Ne ilk sözüm, ne son sözüm olmadı. Buraya kendim gelmedim. Fakat yetenekli bir pansuman mühendisi olduğumdan kendim iyileştirdim kendimi, kendim ayağa kaldırdım. Kimseye ihtiyaç duymayacaktım artık. Yoğun bakımdayken ölümün soğuk nefesini ensemde hissederken bir başımaydım. Ölmeyi istemiyordum. Yaşamak için hala sebeplerim vardı. İki tane turuncu balık yolumu gözlüyordu biliyorum. Onlara layık bir masalcı olmaya adayacaktım kendimi...
Yoğun bakıma bir daha dönmedim. Yoğun bakıma bir daha dönmeyi hiç istemedim. Yoğun bakıma bir daha dönmeyi hiçbir zaman istemeyeceğim.
fulya/ağustos2015
YORUMLAR
İyi niyetlerinden dolayı sürekli kaybeden insanlar var ya; eğer ki onlar kötü olamıyorlarsa , bu onların zayıflıklarından değil, inançlarının güçlü olmasındandır.

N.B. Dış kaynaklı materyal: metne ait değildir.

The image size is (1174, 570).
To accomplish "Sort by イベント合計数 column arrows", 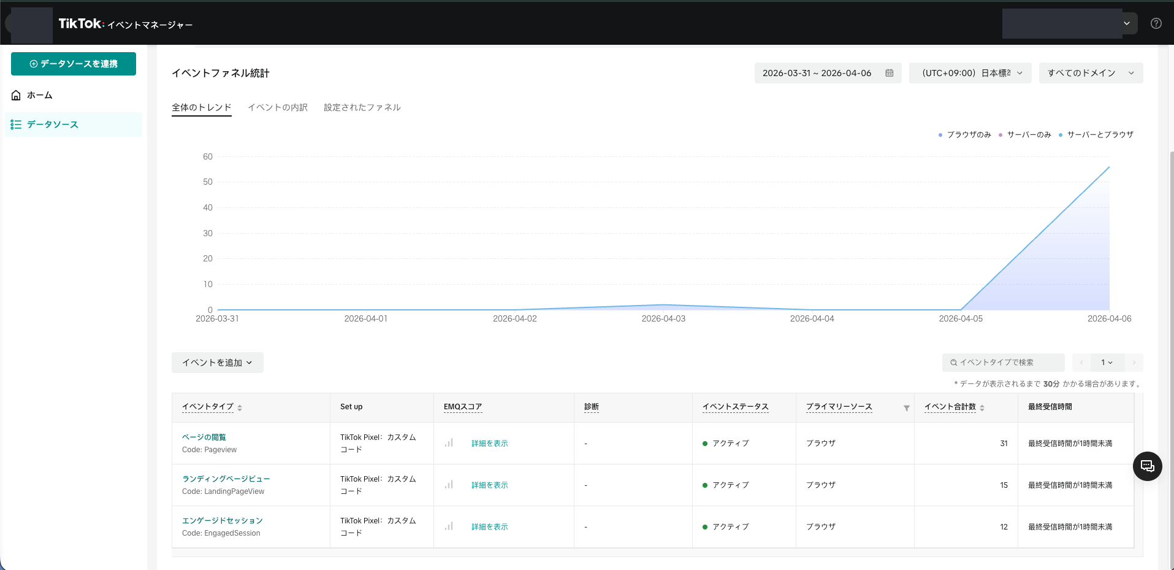I will pyautogui.click(x=982, y=407).
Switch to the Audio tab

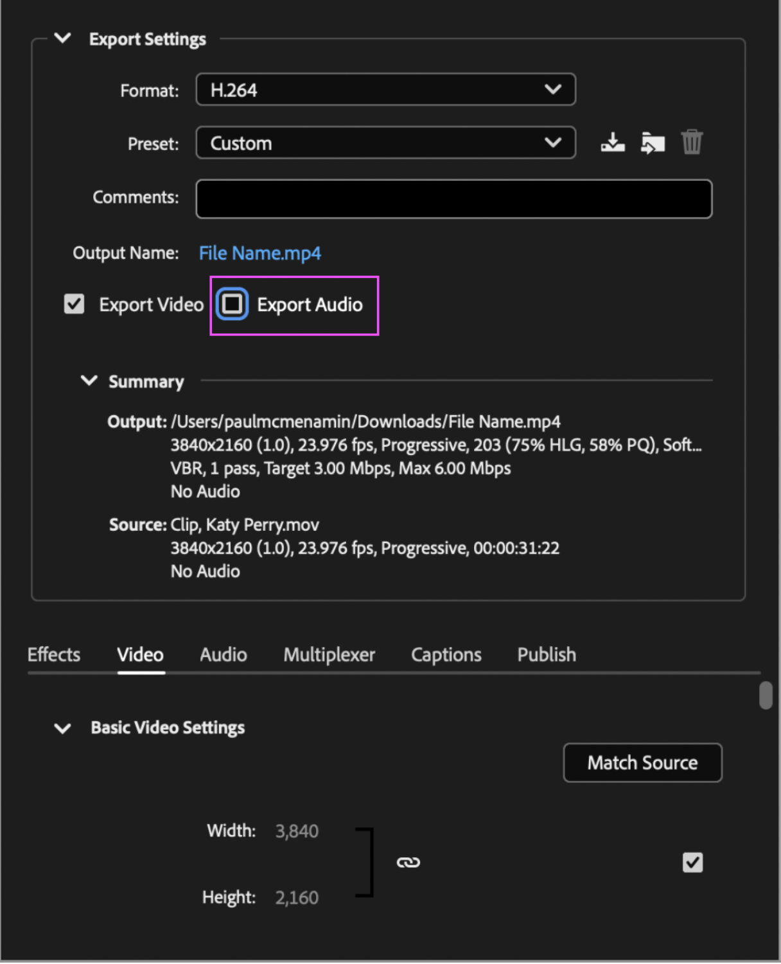coord(223,654)

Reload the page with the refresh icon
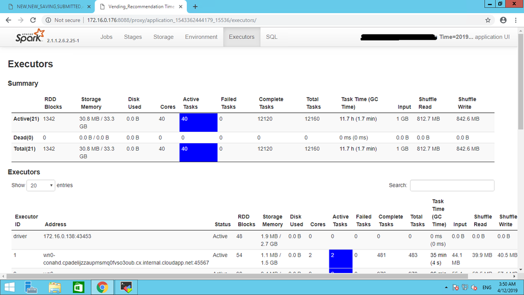(33, 20)
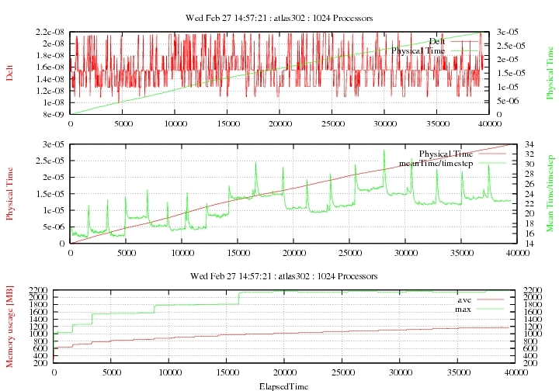Click the title above the Delt chart
The width and height of the screenshot is (559, 391).
point(280,17)
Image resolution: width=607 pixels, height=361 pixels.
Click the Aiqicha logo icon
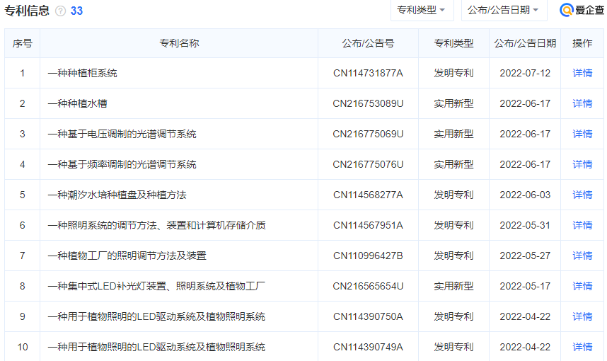[567, 11]
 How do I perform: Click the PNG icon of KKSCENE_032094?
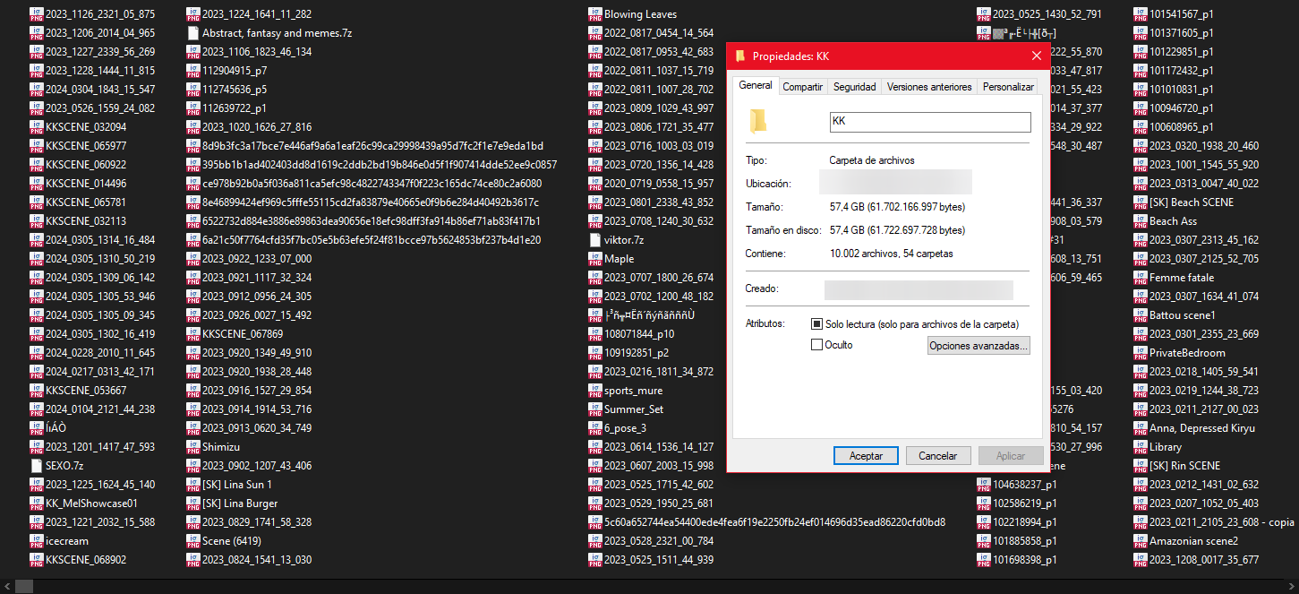click(36, 127)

Doğrunun yanlıştan, mazlumun zalimden ayrılacağı o güne inanan herkes bilir ki; en küçük kötülüğün bile hesabı, ince ince sorulacaktır. (Hiç şüphen olmasın.Yoğun bakımı yaşayan hiçkimse oraya dönmek istemez.Asla dönme ! )
Sevgili Fulya,gece gece yine yaptın yapacağını.İç sesler mezarlığı gibi karıştı ruhum ve kendimi okudum bilmediğim bir kalemin yaşantıları arasında...
Ne desem az,ne desem eksik kalacak...
Bana düşen sadece kutlamak.
Kutluyorum o umman yüreği ve hep çağlasın kalemin.
Sevgiler.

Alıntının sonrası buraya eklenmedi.